→ **TASK TO COMPLETE**:
Transcribe, word for word, all of the entries below, and exclude any pictures from the copy.

** DATASET CONTENT follows **

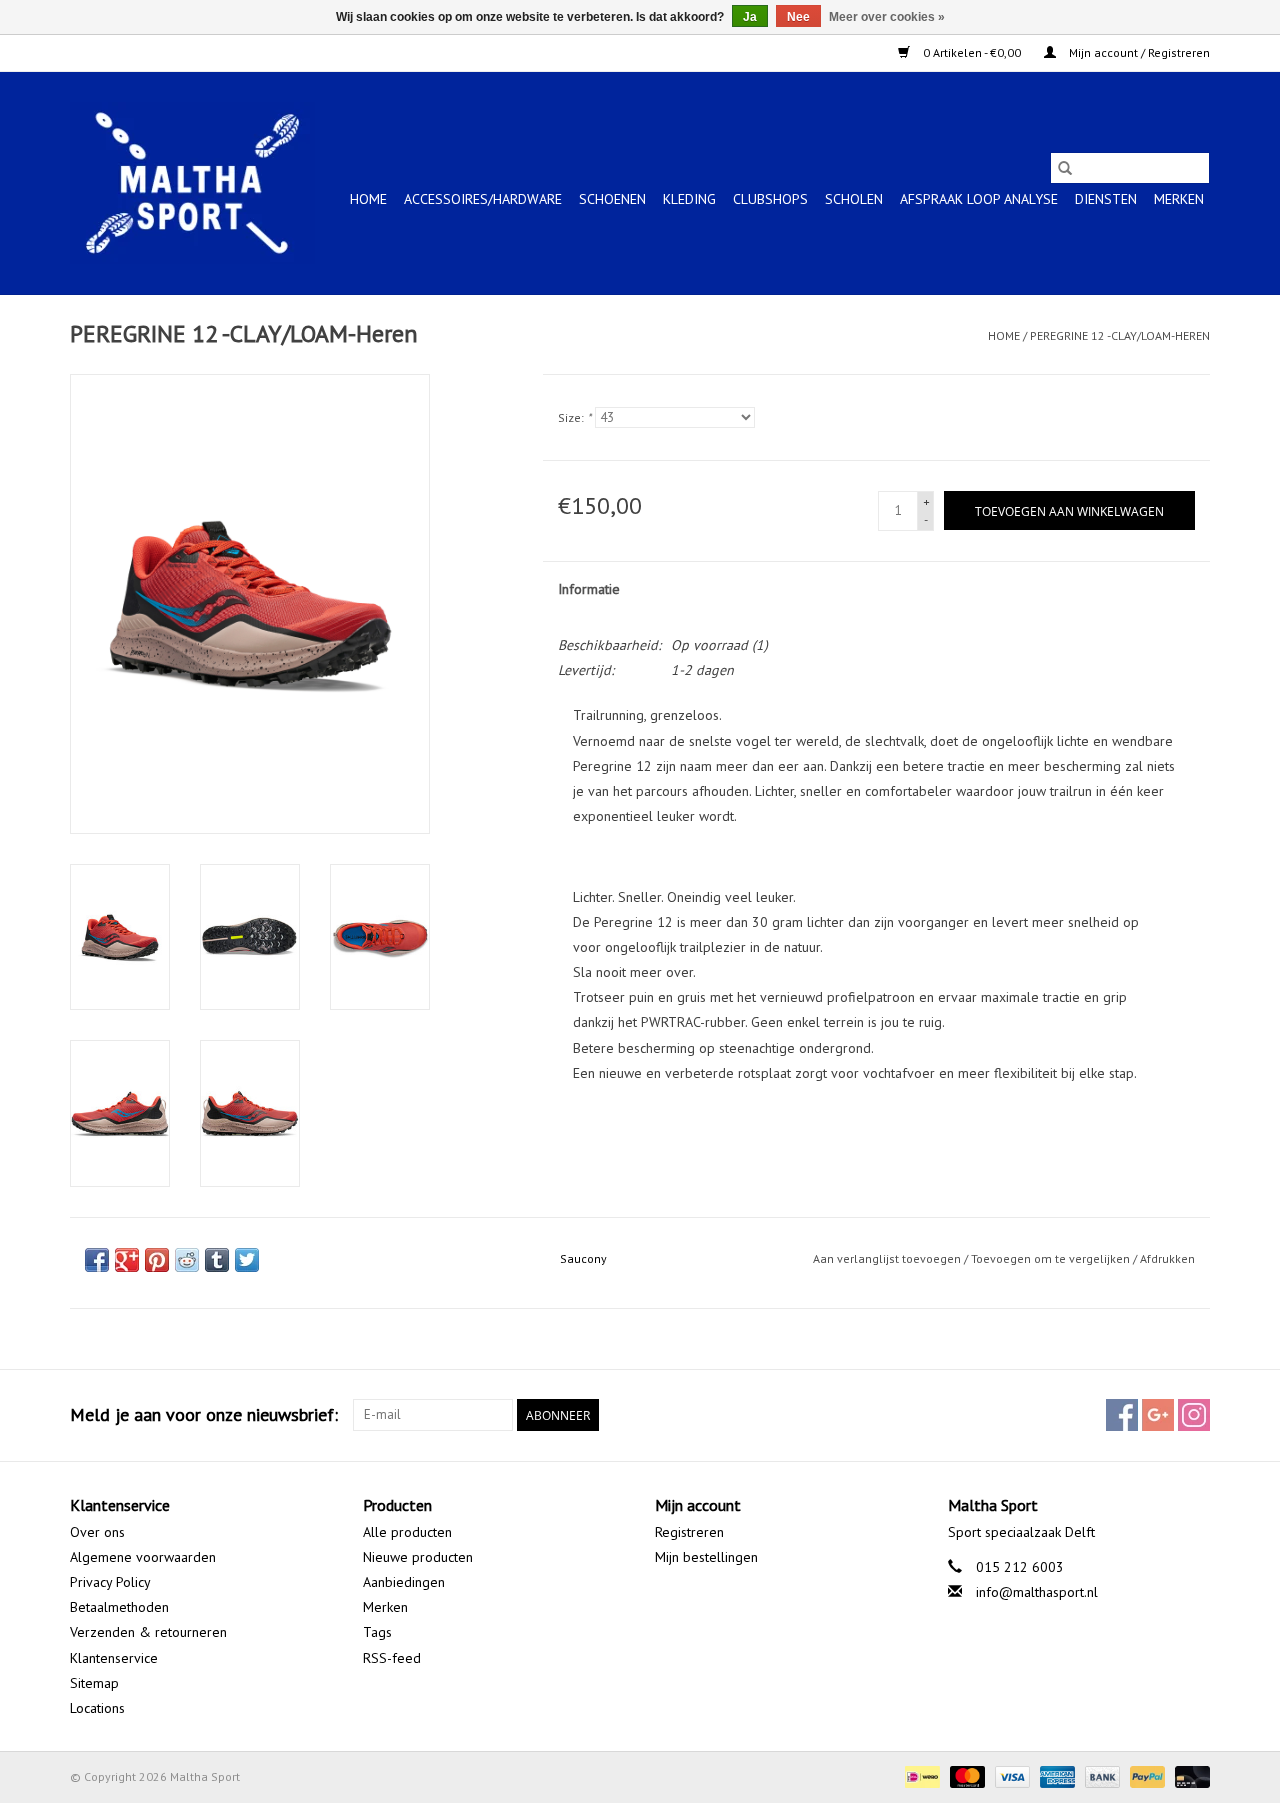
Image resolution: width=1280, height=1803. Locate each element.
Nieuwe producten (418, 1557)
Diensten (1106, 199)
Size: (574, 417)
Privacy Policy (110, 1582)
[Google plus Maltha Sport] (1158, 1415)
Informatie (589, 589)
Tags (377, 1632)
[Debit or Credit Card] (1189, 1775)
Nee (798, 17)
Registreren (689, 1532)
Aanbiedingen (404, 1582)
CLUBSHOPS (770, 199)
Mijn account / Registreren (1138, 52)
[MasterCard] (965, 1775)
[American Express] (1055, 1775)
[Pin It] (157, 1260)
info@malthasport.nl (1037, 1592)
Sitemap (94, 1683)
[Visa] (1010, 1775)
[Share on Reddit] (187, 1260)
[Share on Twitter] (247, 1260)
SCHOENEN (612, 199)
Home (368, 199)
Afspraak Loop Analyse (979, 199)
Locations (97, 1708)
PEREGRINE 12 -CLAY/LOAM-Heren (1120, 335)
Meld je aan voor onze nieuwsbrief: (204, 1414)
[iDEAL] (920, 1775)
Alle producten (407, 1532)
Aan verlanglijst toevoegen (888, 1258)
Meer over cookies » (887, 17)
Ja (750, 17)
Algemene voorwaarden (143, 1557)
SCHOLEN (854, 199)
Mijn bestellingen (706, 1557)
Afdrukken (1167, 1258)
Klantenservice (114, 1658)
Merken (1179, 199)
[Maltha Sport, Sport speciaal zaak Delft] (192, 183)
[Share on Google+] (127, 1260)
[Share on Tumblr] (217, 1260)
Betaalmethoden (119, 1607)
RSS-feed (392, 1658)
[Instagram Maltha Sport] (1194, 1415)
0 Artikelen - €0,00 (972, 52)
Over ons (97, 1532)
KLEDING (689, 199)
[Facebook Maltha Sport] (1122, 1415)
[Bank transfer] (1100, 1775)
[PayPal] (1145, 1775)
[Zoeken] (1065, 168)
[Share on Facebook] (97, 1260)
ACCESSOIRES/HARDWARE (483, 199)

** End of DATASET CONTENT **

→ **REPLY**:
Image resolution: width=1280, height=1803. Locate each element.
Nieuwe producten (418, 1557)
Diensten (1106, 199)
Size: (574, 417)
Privacy Policy (110, 1582)
[Google plus Maltha Sport] (1158, 1415)
Informatie (589, 589)
Tags (377, 1632)
[Debit or Credit Card] (1189, 1775)
Nee (798, 17)
Registreren (689, 1532)
Aanbiedingen (404, 1582)
CLUBSHOPS (770, 199)
Mijn account / Registreren (1138, 52)
[MasterCard] (965, 1775)
[American Express] (1055, 1775)
[Pin It] (157, 1260)
info@malthasport.nl (1037, 1592)
Sitemap (94, 1683)
[Visa] (1010, 1775)
[Share on Reddit] (187, 1260)
[Share on Twitter] (247, 1260)
SCHOENEN (612, 199)
Home (368, 199)
Afspraak Loop Analyse (979, 199)
Locations (97, 1708)
PEREGRINE 12 -CLAY/LOAM-Heren (1120, 335)
Meld je aan voor onze nieuwsbrief: (204, 1414)
[iDEAL] (920, 1775)
Alle producten (407, 1532)
Aan verlanglijst toevoegen (888, 1258)
Meer over cookies » (887, 17)
Ja (750, 17)
Algemene voorwaarden (143, 1557)
SCHOLEN (854, 199)
Mijn bestellingen (706, 1557)
Afdrukken (1167, 1258)
Klantenservice (114, 1658)
Merken (1179, 199)
[Maltha Sport, Sport speciaal zaak Delft] (192, 183)
[Share on Google+] (127, 1260)
[Share on Tumblr] (217, 1260)
Betaalmethoden (119, 1607)
RSS-feed (392, 1658)
[Instagram Maltha Sport] (1194, 1415)
0 Artikelen - €0,00 (972, 52)
Over ons (97, 1532)
KLEDING (689, 199)
[Facebook Maltha Sport] (1122, 1415)
[Bank transfer] (1100, 1775)
[PayPal] (1145, 1775)
[Zoeken] (1065, 168)
[Share on Facebook] (97, 1260)
ACCESSOIRES/HARDWARE (483, 199)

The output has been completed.